DXIX. Inspiegabile assenza di Giuda Iscariota e sosta a Betania, da Lazzaro che non è lebbroso.

   28 ottobre 1946.

   519.1Gesù licenzia i discepoli Levi, Giuseppe, Mattia e Giovanni, trovati non so dove e ai quali affida il neo-discepolo Sidonia detto Bartolmai. Questo avviene alle prime case di Betania. E i discepoli pastori se ne vanno con il nuovo venuto e con altri sette uomini che avevano con loro. Gesù li guarda andare e poi si volta a guardare i suoi apostoli e dice: «Ed ora attendiamo qui Giuda di Simone…».
   «Ah! Ti sei accorto che se ne è andato?», dicono stupiti gli altri. «Credevamo che non te ne fossi avveduto. Era tanta la gente. E Tu hai sempre parlato, col giovane prima e coi pastori poi…».
   «Ho visto dal primo momento che egli si era allontanato. Non mi sfugge nulla.

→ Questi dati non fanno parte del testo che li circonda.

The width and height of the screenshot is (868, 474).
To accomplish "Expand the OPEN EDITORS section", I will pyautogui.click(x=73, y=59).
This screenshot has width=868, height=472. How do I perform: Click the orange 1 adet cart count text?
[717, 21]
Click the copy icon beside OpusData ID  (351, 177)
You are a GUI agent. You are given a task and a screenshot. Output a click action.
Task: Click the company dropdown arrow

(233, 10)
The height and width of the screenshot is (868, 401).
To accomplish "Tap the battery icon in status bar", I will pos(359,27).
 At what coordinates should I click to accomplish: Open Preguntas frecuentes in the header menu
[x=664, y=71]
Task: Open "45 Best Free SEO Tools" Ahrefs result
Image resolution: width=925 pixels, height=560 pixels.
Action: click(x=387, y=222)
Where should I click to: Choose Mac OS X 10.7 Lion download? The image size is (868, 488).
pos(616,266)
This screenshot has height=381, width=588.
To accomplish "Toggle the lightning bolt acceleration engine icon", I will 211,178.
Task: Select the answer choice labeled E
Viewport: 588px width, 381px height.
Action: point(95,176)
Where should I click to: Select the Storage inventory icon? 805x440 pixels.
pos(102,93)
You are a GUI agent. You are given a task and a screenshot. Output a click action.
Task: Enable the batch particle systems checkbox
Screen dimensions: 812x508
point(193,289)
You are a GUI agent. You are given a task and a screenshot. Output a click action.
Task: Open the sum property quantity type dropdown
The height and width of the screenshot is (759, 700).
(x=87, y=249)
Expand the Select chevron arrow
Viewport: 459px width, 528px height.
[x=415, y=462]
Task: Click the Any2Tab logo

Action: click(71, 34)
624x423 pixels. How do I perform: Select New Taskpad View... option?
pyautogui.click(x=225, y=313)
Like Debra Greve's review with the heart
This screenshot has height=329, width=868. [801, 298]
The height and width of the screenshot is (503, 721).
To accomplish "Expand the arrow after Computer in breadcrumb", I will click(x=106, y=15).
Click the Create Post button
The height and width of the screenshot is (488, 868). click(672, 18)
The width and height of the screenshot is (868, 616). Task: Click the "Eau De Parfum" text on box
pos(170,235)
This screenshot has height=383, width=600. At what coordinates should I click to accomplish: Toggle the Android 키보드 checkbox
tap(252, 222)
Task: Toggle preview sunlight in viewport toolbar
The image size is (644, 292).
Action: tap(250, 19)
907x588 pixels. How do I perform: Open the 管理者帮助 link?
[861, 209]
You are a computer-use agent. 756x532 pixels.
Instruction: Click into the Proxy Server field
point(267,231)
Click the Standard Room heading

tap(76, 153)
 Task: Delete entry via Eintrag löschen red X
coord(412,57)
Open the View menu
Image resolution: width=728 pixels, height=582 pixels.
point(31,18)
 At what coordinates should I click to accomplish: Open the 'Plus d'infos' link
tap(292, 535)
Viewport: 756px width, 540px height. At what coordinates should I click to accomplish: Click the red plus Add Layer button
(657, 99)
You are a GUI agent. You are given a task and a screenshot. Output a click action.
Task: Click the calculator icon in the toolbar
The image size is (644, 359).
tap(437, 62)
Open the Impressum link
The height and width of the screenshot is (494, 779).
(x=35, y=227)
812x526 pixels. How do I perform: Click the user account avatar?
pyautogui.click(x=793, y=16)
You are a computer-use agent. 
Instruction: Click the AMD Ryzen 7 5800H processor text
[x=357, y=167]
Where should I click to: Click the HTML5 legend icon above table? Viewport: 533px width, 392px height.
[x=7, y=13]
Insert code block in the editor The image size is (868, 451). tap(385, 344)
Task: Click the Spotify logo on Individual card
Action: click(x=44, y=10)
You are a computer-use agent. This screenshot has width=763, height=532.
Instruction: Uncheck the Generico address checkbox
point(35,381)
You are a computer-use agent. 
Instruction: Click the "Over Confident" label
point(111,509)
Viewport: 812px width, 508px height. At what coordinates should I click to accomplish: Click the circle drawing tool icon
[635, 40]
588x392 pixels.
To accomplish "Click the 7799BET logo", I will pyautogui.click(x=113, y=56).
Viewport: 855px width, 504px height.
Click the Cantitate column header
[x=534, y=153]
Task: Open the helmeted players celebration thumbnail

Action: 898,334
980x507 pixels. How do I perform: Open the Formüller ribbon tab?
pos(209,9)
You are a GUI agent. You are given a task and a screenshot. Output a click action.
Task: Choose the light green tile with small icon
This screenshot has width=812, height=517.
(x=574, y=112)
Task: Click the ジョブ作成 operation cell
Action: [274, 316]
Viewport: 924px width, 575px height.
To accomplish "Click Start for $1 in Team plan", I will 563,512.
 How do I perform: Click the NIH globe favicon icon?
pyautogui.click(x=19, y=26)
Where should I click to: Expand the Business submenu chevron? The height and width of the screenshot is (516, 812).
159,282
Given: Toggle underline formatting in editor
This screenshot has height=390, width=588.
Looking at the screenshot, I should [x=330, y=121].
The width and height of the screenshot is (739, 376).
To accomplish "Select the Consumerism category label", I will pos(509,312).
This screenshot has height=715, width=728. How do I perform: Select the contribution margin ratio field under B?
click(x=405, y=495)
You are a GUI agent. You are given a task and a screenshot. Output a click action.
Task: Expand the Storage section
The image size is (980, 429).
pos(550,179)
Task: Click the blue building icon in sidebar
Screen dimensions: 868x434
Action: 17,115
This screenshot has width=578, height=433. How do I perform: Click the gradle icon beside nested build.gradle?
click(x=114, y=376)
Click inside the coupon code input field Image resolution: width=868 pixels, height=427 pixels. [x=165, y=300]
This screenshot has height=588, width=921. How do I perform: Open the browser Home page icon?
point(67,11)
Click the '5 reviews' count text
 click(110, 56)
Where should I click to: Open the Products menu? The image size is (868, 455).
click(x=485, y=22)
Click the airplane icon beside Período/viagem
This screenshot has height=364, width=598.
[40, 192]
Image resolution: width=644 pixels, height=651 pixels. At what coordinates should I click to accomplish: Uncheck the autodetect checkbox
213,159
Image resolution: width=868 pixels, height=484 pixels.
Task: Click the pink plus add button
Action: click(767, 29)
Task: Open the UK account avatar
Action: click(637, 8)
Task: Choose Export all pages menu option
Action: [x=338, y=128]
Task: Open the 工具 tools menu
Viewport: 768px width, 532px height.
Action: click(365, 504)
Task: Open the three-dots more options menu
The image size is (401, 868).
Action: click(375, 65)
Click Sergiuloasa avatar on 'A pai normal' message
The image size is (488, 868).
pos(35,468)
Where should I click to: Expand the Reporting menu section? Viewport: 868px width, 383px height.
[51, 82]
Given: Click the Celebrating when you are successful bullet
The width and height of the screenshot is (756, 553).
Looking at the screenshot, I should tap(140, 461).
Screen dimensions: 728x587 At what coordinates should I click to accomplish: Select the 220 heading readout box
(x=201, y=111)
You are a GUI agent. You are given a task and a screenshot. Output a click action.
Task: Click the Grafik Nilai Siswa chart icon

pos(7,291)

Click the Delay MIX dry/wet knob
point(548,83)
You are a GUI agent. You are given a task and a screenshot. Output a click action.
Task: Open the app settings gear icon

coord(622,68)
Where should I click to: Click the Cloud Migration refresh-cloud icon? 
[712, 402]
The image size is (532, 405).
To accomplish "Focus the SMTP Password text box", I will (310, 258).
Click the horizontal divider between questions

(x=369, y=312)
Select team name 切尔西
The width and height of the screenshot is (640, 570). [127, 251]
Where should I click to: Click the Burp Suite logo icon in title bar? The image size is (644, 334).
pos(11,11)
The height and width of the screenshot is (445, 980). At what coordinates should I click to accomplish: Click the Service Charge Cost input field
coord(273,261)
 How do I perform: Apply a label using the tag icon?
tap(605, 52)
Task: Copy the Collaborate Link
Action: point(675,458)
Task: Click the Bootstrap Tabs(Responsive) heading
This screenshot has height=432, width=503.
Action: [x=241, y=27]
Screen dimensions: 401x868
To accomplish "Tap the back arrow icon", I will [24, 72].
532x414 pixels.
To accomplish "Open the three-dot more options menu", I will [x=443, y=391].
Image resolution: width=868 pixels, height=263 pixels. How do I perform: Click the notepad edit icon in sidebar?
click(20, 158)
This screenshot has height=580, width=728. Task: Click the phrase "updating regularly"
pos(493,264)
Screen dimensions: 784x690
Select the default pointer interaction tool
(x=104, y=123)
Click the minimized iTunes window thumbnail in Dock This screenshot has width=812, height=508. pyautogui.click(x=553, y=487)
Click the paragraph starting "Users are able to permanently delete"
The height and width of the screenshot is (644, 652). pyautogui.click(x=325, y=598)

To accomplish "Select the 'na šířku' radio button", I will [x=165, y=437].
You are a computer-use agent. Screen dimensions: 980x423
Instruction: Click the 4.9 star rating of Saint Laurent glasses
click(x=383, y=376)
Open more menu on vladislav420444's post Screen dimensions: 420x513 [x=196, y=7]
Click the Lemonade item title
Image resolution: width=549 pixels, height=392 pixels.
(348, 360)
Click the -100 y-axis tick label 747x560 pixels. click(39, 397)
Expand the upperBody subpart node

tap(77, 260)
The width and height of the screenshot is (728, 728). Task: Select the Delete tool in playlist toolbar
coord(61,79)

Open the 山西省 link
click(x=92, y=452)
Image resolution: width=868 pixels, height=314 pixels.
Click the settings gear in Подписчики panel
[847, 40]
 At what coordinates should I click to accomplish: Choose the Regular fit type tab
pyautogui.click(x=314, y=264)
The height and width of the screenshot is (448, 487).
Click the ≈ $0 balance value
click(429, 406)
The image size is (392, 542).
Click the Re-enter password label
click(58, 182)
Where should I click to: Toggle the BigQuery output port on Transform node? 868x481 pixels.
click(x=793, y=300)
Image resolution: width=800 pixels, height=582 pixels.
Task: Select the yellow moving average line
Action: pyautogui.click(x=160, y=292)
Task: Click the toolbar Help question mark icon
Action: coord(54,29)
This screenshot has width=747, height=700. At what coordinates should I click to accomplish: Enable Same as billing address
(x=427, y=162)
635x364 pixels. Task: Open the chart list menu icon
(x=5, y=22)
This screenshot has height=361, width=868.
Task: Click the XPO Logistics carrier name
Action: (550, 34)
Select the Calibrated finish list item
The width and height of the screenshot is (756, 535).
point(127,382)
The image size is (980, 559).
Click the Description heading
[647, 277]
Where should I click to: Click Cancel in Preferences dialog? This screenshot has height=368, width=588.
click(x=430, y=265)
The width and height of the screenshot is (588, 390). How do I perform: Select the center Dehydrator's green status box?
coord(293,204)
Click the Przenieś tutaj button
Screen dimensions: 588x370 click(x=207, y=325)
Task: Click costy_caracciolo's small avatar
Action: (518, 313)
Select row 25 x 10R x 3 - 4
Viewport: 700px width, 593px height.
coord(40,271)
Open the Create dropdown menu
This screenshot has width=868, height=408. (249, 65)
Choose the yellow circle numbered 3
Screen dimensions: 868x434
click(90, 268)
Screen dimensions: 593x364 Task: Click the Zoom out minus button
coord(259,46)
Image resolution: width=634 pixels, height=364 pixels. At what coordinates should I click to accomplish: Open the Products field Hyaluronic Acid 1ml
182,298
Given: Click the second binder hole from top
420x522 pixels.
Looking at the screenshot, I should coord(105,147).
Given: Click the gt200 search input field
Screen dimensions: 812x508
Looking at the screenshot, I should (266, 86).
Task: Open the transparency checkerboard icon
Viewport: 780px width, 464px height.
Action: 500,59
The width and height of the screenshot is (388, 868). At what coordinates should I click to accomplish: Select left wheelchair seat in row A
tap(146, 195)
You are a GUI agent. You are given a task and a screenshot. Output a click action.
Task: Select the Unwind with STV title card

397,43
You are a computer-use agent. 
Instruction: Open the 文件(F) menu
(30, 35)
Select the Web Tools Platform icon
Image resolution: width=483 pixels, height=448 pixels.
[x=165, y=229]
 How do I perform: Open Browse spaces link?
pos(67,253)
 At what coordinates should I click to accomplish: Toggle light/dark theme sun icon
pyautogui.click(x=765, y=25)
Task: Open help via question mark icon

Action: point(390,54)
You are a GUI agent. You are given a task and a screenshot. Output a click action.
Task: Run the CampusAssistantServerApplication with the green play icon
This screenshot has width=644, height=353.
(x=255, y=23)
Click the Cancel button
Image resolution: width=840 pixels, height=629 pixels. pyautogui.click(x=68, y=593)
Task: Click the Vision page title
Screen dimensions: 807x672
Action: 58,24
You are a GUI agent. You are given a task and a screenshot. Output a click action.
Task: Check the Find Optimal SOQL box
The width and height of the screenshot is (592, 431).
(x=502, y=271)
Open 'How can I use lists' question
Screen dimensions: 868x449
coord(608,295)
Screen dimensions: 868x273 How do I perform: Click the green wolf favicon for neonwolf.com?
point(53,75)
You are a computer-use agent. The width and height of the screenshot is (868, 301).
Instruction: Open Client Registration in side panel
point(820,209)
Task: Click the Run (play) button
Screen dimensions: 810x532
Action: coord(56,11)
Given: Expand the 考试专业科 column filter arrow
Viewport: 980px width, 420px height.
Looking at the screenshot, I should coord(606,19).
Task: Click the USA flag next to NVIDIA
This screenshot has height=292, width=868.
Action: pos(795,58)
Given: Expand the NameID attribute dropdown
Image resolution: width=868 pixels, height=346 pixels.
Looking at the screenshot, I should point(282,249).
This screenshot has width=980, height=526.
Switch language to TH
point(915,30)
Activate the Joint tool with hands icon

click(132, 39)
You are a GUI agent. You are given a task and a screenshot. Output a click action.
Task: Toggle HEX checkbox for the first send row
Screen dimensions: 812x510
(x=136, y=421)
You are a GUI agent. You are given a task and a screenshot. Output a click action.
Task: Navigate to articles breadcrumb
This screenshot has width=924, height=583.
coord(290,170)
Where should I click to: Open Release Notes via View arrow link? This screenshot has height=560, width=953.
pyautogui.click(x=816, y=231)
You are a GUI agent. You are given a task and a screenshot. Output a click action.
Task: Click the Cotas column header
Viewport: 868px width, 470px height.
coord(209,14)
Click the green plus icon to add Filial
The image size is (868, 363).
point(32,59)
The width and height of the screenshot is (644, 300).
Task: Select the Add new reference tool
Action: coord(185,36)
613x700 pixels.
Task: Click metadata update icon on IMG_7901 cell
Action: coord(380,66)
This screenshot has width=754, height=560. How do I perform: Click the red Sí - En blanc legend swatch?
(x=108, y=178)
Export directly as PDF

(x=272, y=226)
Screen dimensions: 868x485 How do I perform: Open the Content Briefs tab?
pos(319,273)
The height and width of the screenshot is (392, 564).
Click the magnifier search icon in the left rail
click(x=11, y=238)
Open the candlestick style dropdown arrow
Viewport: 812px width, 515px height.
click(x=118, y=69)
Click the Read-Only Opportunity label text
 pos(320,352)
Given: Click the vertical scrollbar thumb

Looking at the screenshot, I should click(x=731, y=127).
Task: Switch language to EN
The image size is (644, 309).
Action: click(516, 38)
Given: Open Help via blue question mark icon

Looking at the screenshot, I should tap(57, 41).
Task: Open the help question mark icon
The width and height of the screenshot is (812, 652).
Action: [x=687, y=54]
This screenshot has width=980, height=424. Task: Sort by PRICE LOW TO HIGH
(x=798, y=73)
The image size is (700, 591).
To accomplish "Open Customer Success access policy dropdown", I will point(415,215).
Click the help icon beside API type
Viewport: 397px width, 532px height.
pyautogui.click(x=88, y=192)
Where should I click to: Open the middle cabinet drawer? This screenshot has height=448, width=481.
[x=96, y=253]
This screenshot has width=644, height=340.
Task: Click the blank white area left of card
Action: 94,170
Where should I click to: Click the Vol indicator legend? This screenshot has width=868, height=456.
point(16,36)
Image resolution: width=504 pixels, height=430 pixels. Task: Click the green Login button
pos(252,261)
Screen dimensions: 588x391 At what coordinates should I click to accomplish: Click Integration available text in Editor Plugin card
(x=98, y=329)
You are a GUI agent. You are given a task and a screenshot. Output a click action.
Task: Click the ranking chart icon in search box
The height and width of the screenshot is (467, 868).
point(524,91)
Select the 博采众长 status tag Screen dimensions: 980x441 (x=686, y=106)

Per questo sono entrato nelle case amiche dicendo di mandare a Betania Giuda, se cercasse di Me…».
   «Dio voglia che no», brontola fra i denti l’altro Giuda.
   Gesù lo guarda, ma mostra di non rilevare la frase e continua, parlando a tutti perché li vede tutti del parere del Taddeo (i visi parlano meglio delle parole, delle volte): «Sarà buono questo riposo in attesa del suo ritorno. Darà a tutti conforto. Poi andremo verso Tecua. Il tempo è freddo, ma volge al sereno. Evangelizzerò quella città e poi risaliremo passando per Gerico e andremo sull’altra sponda. Mi hanno detto i pastori che molti malati mi cercano e ho mandato a dir loro che non affrontino il viaggio, ma che mi attendano in questi luoghi».
   «Andiamo pure», sospira Pietro.
   «Non sei contento di andare da Lazzaro?», interroga Tommaso.
   «Sono contento».
   «Lo dici in un certo modo».
   «Non lo dico per Lazzaro. Lo dico per Giuda…».
   «Sei un peccatore, Pietro», ammonisce Gesù.
   «Lo sono. Ma… lui, Giuda di Keriot, che se ne va, che è impertinente, che è un tormento, non lo è?», scatta inquieto Pietro che non ne può più.
   «Lo è. Ma se lui lo è, tu non lo devi essere. Nessuno di noi lo deve essere.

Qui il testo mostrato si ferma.